Action item:
Only one stretch of the data below is wanted: the lines from the one with "Olmedo Espino (271, 274)" through the one with "Description : (169, 59)", repeated exactly.

Supplied records:
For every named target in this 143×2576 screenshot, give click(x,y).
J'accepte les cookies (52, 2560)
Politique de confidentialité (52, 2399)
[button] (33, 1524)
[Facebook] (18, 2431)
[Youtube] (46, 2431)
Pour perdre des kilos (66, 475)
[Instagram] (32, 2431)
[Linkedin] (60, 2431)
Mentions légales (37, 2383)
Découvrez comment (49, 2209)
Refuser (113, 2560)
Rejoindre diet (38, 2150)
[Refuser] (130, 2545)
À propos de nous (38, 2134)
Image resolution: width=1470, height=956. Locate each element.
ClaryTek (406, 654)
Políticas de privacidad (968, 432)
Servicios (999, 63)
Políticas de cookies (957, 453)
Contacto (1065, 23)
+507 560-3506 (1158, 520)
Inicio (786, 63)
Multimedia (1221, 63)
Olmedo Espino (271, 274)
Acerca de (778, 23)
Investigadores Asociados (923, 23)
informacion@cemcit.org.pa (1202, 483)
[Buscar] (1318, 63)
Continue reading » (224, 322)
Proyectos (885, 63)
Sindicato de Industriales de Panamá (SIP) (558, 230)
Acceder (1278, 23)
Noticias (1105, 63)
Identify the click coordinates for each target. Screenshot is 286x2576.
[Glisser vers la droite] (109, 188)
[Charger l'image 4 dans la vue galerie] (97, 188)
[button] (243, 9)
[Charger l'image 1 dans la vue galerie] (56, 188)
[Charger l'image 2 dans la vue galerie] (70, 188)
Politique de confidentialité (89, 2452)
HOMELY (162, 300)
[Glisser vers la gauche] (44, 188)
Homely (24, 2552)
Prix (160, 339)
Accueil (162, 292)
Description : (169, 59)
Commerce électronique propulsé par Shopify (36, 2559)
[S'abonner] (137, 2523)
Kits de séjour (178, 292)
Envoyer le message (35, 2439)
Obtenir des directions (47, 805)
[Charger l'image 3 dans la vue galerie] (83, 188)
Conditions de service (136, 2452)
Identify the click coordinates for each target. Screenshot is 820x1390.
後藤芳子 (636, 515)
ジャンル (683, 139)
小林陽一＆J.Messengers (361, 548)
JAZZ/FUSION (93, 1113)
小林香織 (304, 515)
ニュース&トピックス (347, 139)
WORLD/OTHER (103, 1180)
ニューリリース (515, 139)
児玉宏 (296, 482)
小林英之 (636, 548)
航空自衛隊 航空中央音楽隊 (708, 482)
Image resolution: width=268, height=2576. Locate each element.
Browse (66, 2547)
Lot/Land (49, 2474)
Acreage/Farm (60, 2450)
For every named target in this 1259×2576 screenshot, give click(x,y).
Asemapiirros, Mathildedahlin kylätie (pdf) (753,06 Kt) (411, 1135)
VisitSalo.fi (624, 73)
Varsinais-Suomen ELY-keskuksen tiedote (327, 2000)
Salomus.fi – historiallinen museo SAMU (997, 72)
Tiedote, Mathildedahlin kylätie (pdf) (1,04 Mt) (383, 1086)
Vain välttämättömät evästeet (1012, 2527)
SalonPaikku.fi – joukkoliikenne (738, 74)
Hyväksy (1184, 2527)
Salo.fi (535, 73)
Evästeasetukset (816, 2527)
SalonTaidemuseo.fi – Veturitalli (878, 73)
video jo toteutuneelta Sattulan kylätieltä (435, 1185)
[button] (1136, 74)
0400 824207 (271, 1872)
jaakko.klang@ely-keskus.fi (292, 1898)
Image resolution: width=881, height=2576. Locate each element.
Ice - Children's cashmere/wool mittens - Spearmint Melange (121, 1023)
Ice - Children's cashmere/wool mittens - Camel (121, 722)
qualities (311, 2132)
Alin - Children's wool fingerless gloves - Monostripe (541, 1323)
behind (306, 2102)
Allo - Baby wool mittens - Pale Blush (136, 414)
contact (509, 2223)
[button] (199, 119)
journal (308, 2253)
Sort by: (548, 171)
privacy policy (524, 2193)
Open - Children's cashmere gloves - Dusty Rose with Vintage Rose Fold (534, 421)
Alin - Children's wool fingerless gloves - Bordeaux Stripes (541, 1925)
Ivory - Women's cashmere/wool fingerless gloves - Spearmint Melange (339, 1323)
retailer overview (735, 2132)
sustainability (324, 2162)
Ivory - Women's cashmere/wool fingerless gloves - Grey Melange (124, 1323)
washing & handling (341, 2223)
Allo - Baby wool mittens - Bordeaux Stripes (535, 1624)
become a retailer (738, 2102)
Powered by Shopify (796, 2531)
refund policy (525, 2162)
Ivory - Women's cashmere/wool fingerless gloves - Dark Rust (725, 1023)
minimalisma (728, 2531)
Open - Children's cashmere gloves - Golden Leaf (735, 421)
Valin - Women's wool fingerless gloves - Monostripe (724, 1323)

Result:
Olmedo Espino (271, 274)
Acerca de (778, 23)
Investigadores Asociados (923, 23)
informacion@cemcit.org.pa (1202, 483)
[Buscar] (1318, 63)
Continue reading » (224, 322)
Proyectos (885, 63)
Sindicato de Industriales de Panamá (SIP) (558, 230)
Acceder (1278, 23)
Noticias (1105, 63)
Identify the click coordinates for each target. Screenshot is 286x2576.
[Glisser vers la droite] (109, 188)
[Charger l'image 4 dans la vue galerie] (97, 188)
[button] (243, 9)
[Charger l'image 1 dans la vue galerie] (56, 188)
[Charger l'image 2 dans la vue galerie] (70, 188)
Politique de confidentialité (89, 2452)
HOMELY (162, 300)
[Glisser vers la gauche] (44, 188)
Homely (24, 2552)
Prix (160, 339)
Accueil (162, 292)
Description : (169, 59)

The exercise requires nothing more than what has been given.